_Exercise directions_
Check every line of the material below for the string "agent". State how many lines have it.

_Exercise material_
★ ★ ★ ★
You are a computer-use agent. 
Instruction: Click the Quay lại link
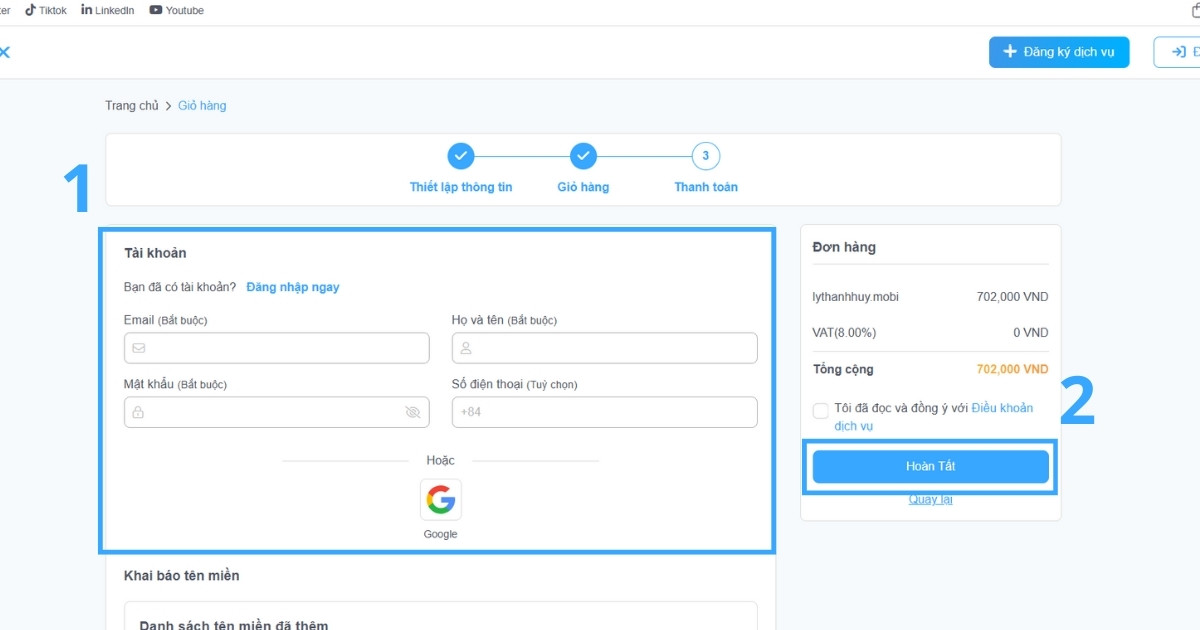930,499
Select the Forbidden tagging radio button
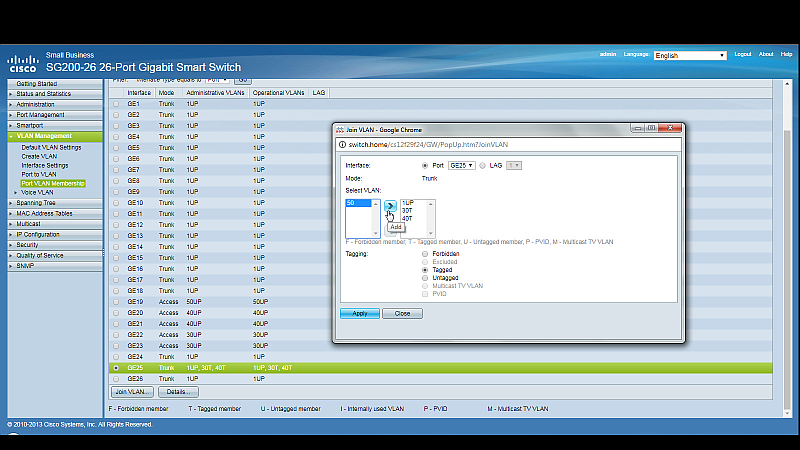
★ ★ ★ ★
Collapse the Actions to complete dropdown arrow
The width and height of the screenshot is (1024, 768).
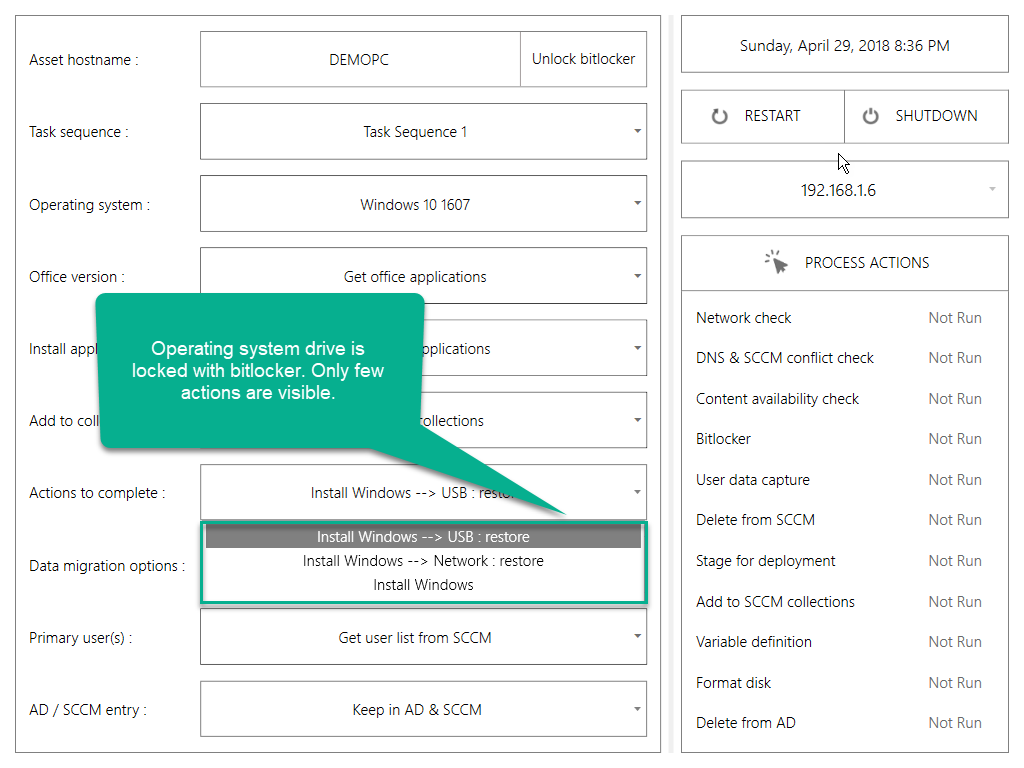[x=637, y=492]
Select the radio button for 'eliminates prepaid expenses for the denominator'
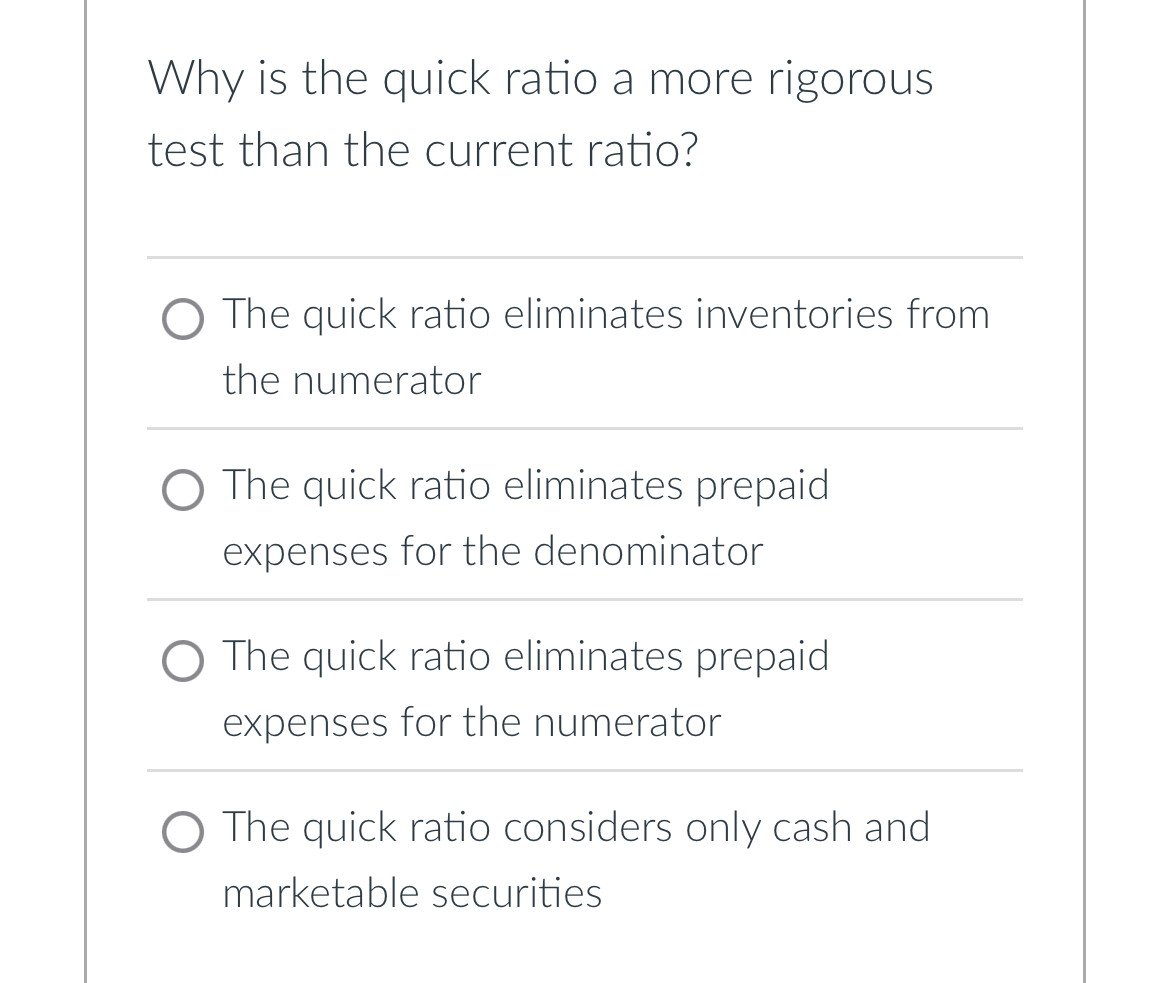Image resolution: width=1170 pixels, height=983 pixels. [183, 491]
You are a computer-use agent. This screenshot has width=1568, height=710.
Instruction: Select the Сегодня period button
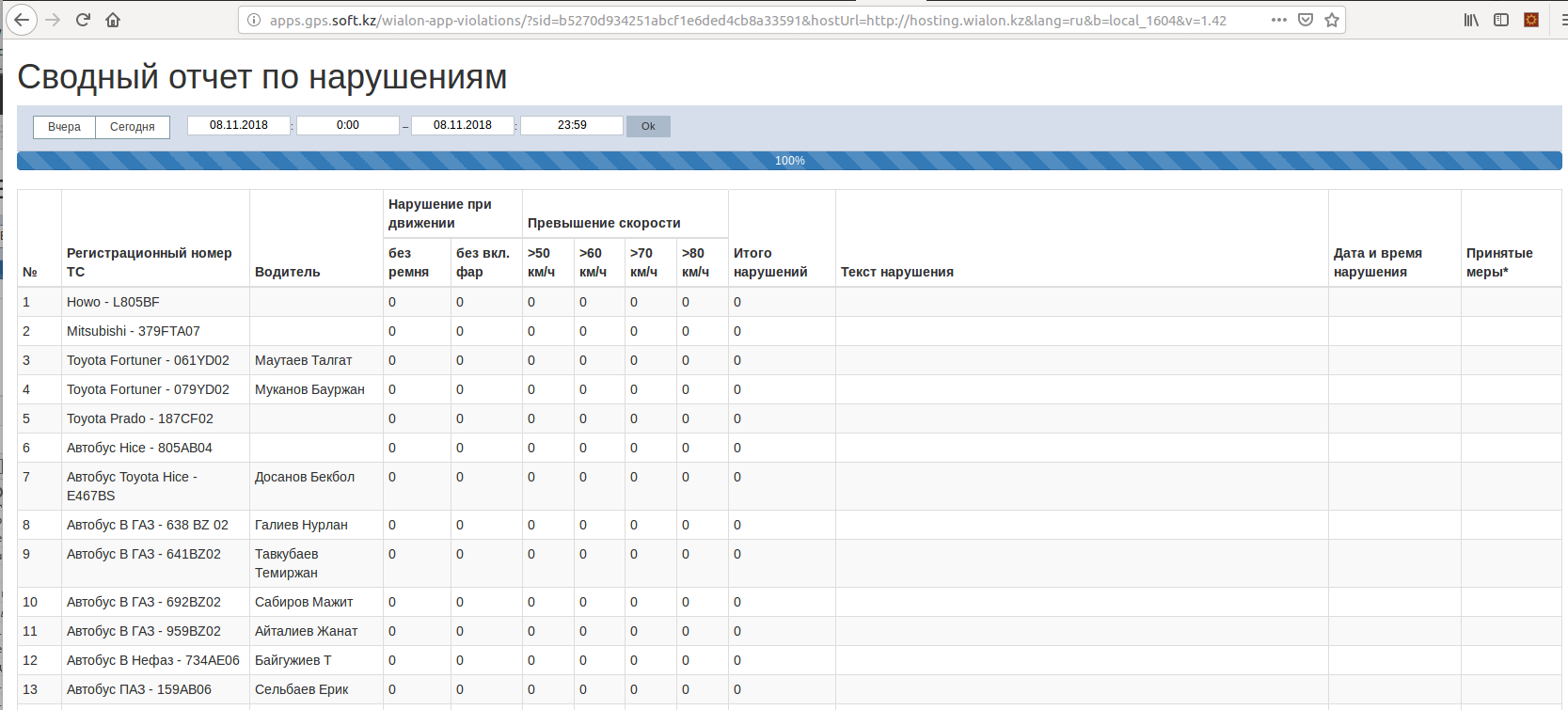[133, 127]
★ ★ ★ ★
_Response to the task_
2